Ramachandran allowed (%) | 2.89 |
Ramachandran outliers (%) | 0.23 |
Clashscore | 3.62 |
MolProbity score | 1.56 |
aValues in parentheses refer to statistics in the highest-resolution shell.
bLinear Rmerge = Σ|Iobs–Iavg|/ΣIavg.
cRwork = Σ|Fobs–Fcalc|/ΣFobs.
dRfree was calculated as Rwork where 5% of the reflection data was selected at random as a test set and excluded from refinement.
RMSD, root mean square deviation.
Figure production and structure analysis
Reaction schemes were drawn in ChemBioDraw (CambridgeSoft 2009).

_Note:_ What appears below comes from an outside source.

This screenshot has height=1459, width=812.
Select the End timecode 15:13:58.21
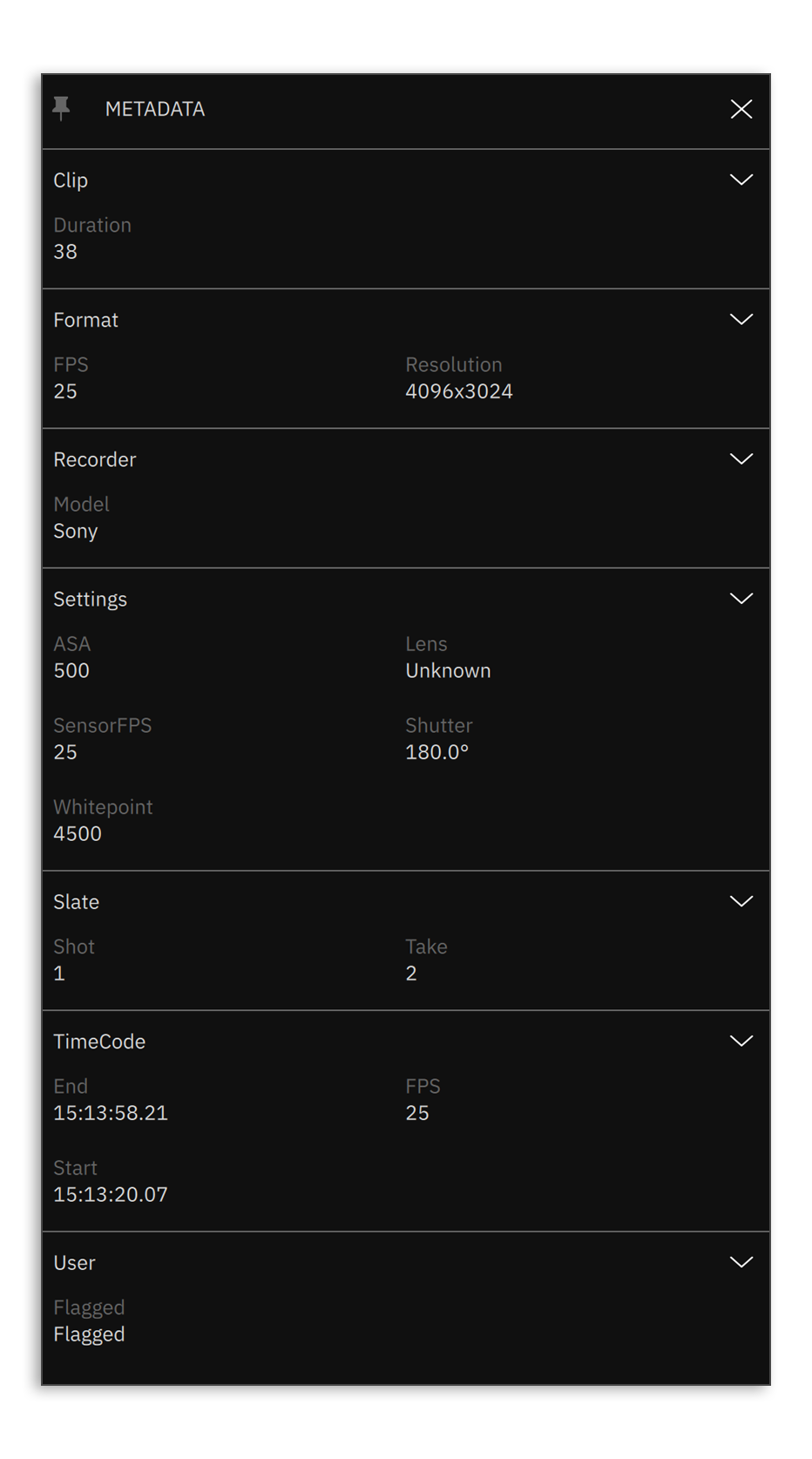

PyMOL (Schrödinger Inc.) was used to perform structure alignments and to prepare the figures presented in this paper. Sequence alignments were carried out using Clustal Omega (Sievers et al., 2011).
Site-directed mutagenesis
Polymerase chain reaction (PCR) primers for mutagenesis experiments (Table S1) were obtained from Integrated DNA Technologies (IDT). The PpBADH variants were generated by the QuikChange mutagenesis protocol (Stratagene) using pET19BADH (Yeung et al., 2008) as template. Initial screening for mutations was done by restriction analysis. The presence of the mutation and the fidelity of the PCR amplification were confirmed by sequencing (University of Michigan Sequencing Core).

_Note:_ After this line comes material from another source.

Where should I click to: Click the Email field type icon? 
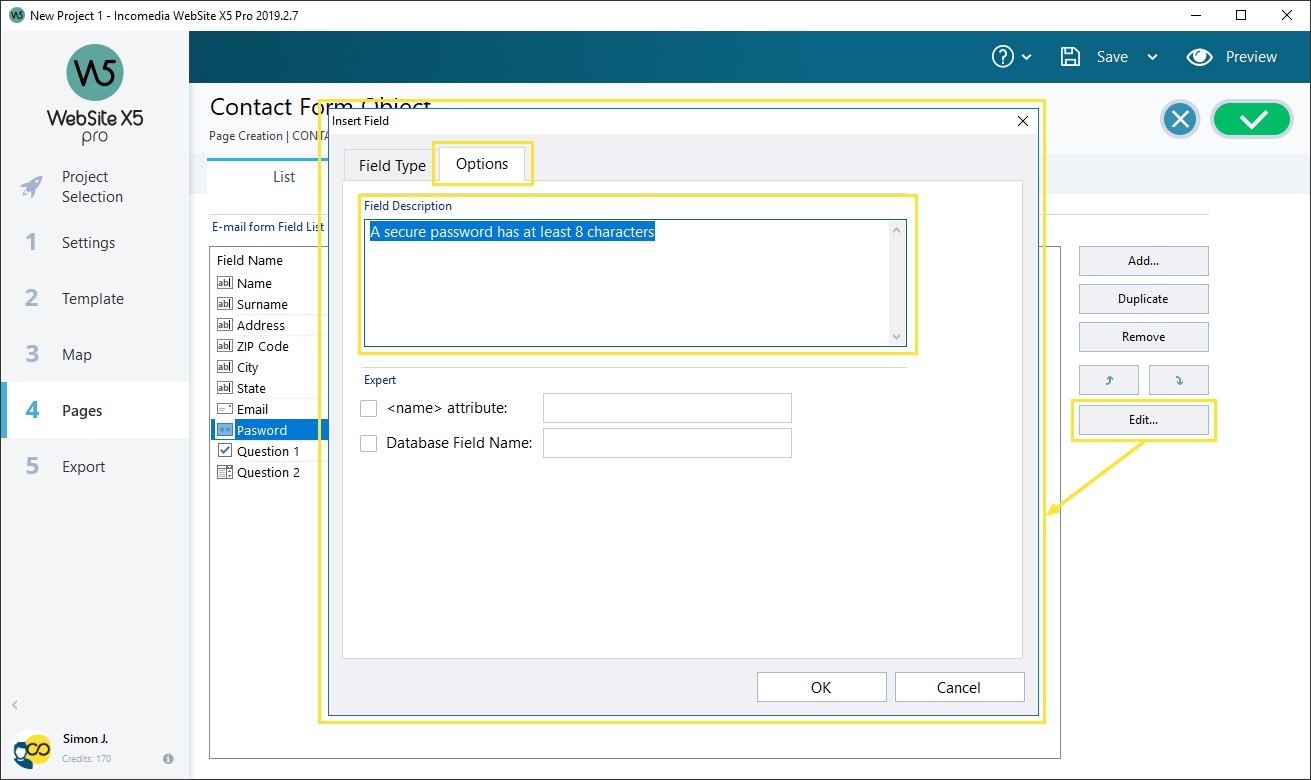click(x=225, y=408)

Purification of PpBADH variants
The variants were all expressed and purified to homogeneity using the method described for the wild-type (WT) enzyme. All expressed as soluble protein with no evidence of aggregation. Circular dichroism spectropolarimetry indicated that there were no gross structural changes.

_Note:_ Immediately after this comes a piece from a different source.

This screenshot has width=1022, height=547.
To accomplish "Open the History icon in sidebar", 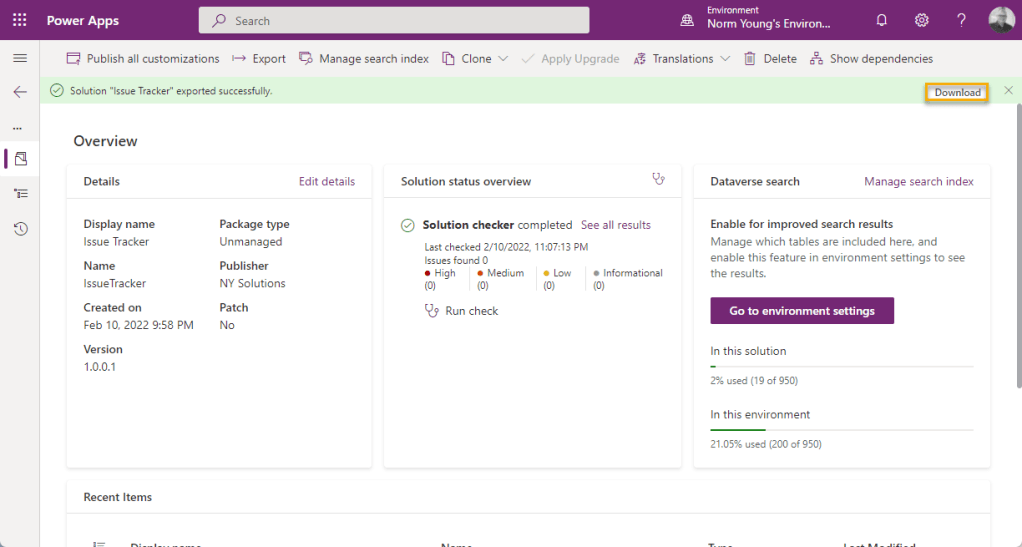I will (x=20, y=229).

Kinetic analysis of PpBADH variants
Activity assays were carried out at 30°C in a reaction mixture containing TAPS buffer, pH 8.5 (100 mM), KCl (100 mM), DTT (1 mM), NAD+ (1 mM) with varying concentrations of benzaldehyde or α-[2H]benzaldehyde, as appropriate. The final volume was 1 mL. The reactions were followed spectrophotometrically, monitoring the production of NADH at 340 nm. Reaction rates were determined using a molar extinction coefficient of 6220 M−1 for NADH at 340 nm. Initial rate data (triplicates) were fitted to the Michaelis–Menten equation.
Results and discussion
PpBADH was expressed and purified as described previously (Yeung et al., 2008). The protein expresses well and readily purifies to apparent homogeneity. Using the vapor diffusion method in sitting drops, crystals of PpBADH were obtained in the presence of both NADP+ and sodium benzoate. The crystals belong to the I4122 space group and diffracted to a resolution of 2.28 Å.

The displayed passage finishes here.